Appropriately, none other than Bobby McFerrin has recognized the potential of Cyminology as he asked Samawatie to join him in a German concert to sing a vocal remix of Persian poems. An ambassador of jazz to the rest of the world through irrepressible energy and adoption of wordless vocals enjoyable by anyone with a sense of childlike wonder and imagination, McFerrin would recognize the beauty of the music and the lyrics from eleventh-century master poets like Omar Khayyam, Khajeh Shamseddin Mohammed Hafiz Shirazi and Nezāmi Ganjavī. Much of that music is included in Bemun, as Samawatie uses short verses as departure points for improvisation: "Whether at Naishapur or Babylon / Whether the Cup with Sweet or Bitter run / The Wine of Life keeps oozing drop by drop / The Leaves of Life kept falling one by one." Indeed, Samawatie’s composition to present these lyrics remind one of Chick Corea’s "Spain," which McFerrin famously sang with Corea on Play. However, Samawatie’s range and articulation, combining apparent Sephardic and Andalusian flamenco references with Middle Eastern vocal tradition, is more reminiscent of Jackie Allen’s version on The Men in My Life, as she acrobatically tackles the broad, rapid-fire intervals of her own writing.
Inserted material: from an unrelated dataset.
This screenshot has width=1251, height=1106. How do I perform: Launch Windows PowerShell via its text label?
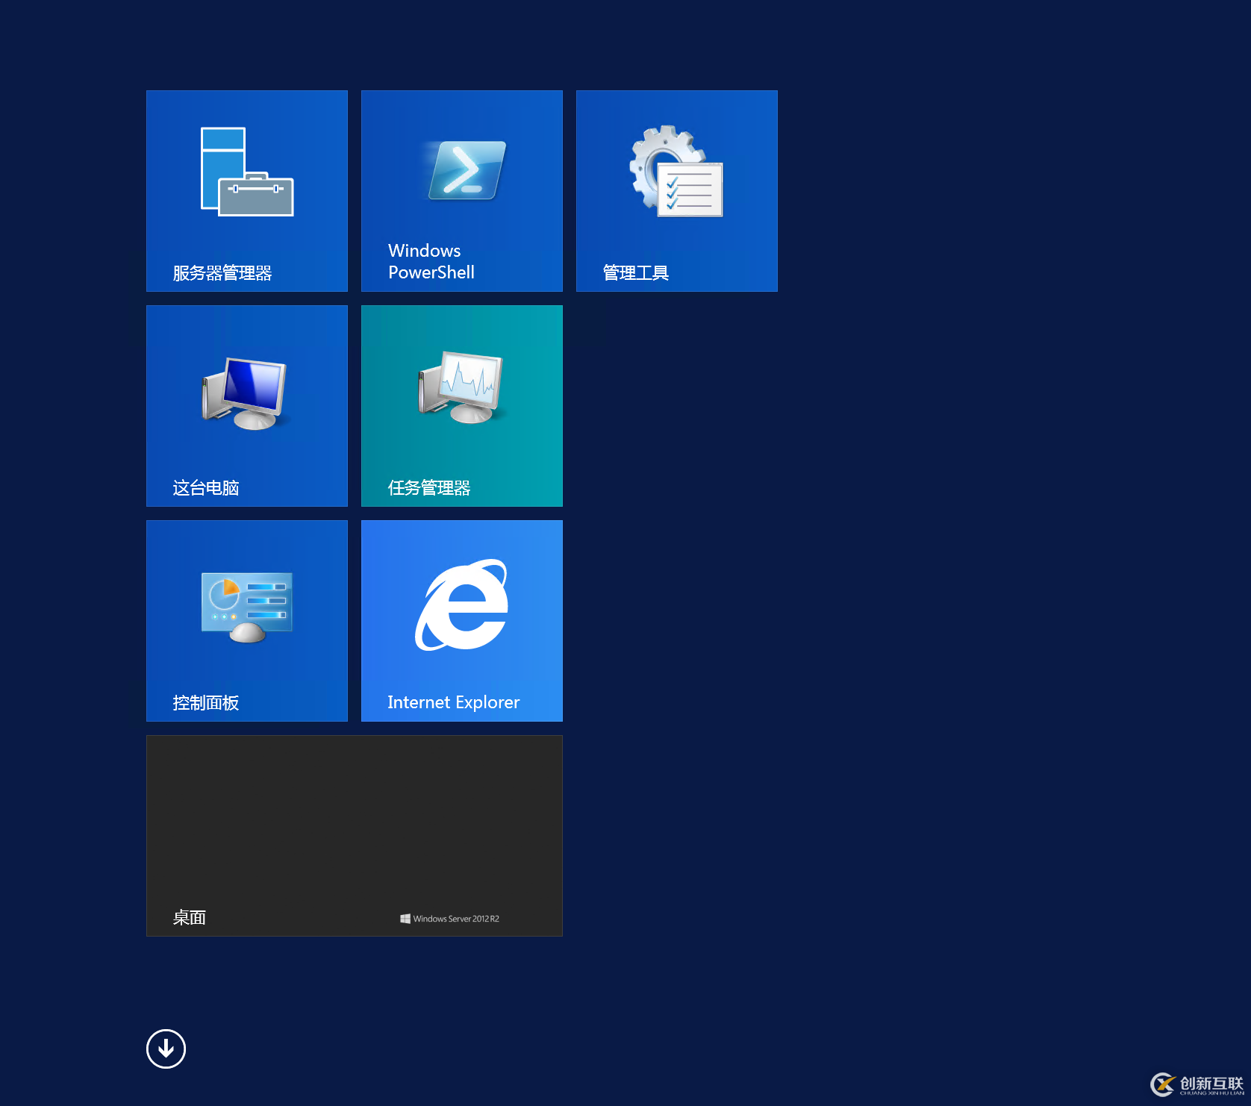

In addition, the instrumentalists of Cyminology deserve much credit for setting the mood for Samawatie’s singing and for elaborating upon its potential through further development of her themes. Jahnel commences "Porr Kon" cleverly, at first with a percussive whisper, by playing and then sustaining the same note as if he were playing a sitar or a reed instrument until its volume rises to an upper-treble sprinkle of notes introducing Samawatie. After the vocal exposition of the theme, Jahnel then provides crashing chords, technically ferocious serpentine vamps and off-the-beat accents to reinforce the drama of the singing over Bhatti’s cymbals. "Gofteguje Man" starts with a perambulating feel created by Schwarz’s resonant bass and Bhatti’s hand percussion, swaying and infectious, that animates Samawatie’s top-of-her-range vocals. But then Jahnel’s chords leave no doubt about the jazz influence in the group’s music, and at times Samawatie’s singing is reminiscent of Claudio Acuña’s, with emotional weight infusing the lyrics as she is accompanied by musicians who share a world of musical influences without boundaries. Some of the tracks like "Sia" are instrumental, this one featuring Bhatti as he establishes the rhythm while Jahnel outlines the harmonic possibilies before the abrupt ending.
Co-producer and guitarist Frank Möbus joins the quartet on "Bi Deldari," a mysterious song of middle-range melancholy ("miserable is the heart that has no beloved") ornamented by Jahnel’s repetitive upper-register pattern and Möbus’s languorous sustained guitar effects and shaken percussive instruments. "Gosara," a flirtatious song on which Möbus performs too, is brighter as it lurches along at odd meter, held together by Schwarz’s firm bass lines a contrast to the more serious performances of Bemun..
As if to assert a point about the universality of music, literature and humanity, Samawaie includes near the end "Meloton," which refers in swirling six-eight musical form to Revelation 22:13: "I am the Alpha and the Omega, the First and the Last, the Beginning and the End." The track itself is mostly instrumental, with dynamic harmonic ascents and upswept cyclonic movements. And so ends one of the more interesting world jazz releases recently...and unexpectedly topical as well.